Zadanie do wykonania → Przez centrum którego miasta wracał samochodem autor wpisu o zatrzymaniu przez drogówkę?

Skocz do zawartości

Daltoniści z drogówki i sąd grodzki...


ukasz
 Udostępnij

Rekomendowane odpowiedzi

Mam pytanie do ludzi obeznanych w przepisach i tych, którzy przechodzili przez takie przygody jak moja:

 

Całe zajście miało miejsce mniej więcej pół godziny temu. Wracałem właśnie samochodem do domu przez centrum Gdańska, dojeżdżałem do skrzyżowania z zamiarem skrętu w prawo. Ślisko jak cholera jest, śnieg leży, jechałem nawet trochę poniżej przepisowych 50 km/h - gdy dojeżdżałem do świateł zielone zmieniło się na pomarańczowe - byłem tak blisko, że o hamowaniu nawet nie myślałem, zresztą przy warunkach panujących na drodze prawdopodobieństwo ślizgu w bliżej nieokreślonym kierunku było bardziej niż pewne. No więc przejechałem, gdy na sygnalizatorze paliło się jeszcze pomarańczowe... i trochę się zdziwilem, gdy na następnym skrzyżowaniu zamachali mi lizakiem panowie z policyjnego poloneza, który ni stad ni zowąd pojawił się nagle za mną. Ściągnęli mnie na bok, gość podszedł do samochodu, coś tam wymamrotał pod nosem i powiedział, że mam przyjść do radiowozu. Podszedłem, kazali mi wsiąść do środka. No i zaczęła się gadka:

- co najlpeszego pan zrobił?

- to ja w ogóle coś zrobiłem?

- przejechał pan na czerwonym świetle na skrzyżowaniu ulic takich i takich

- Nie przejechałem na czerwonym, tylko na pomarańczowym, zapaliło się chwilę wcześniej i nie miałem jak wyhamować już

- Oczywiście może się pan nie zgodzić z naszą decyzją i...

Dostarczony materiał →
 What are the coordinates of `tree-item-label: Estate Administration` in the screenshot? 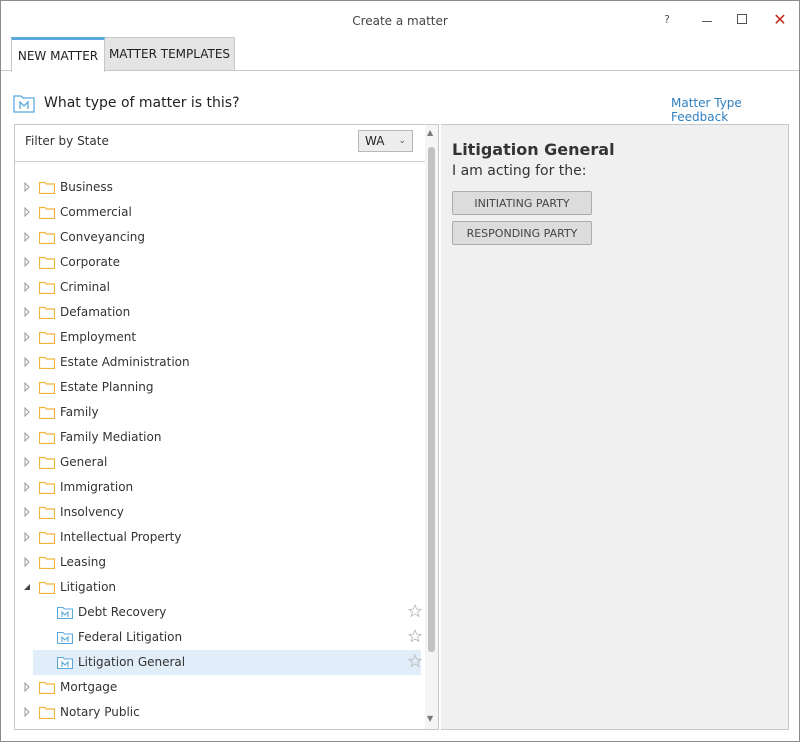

Miejsce na odpowiedź → Przez centrum Gdańska.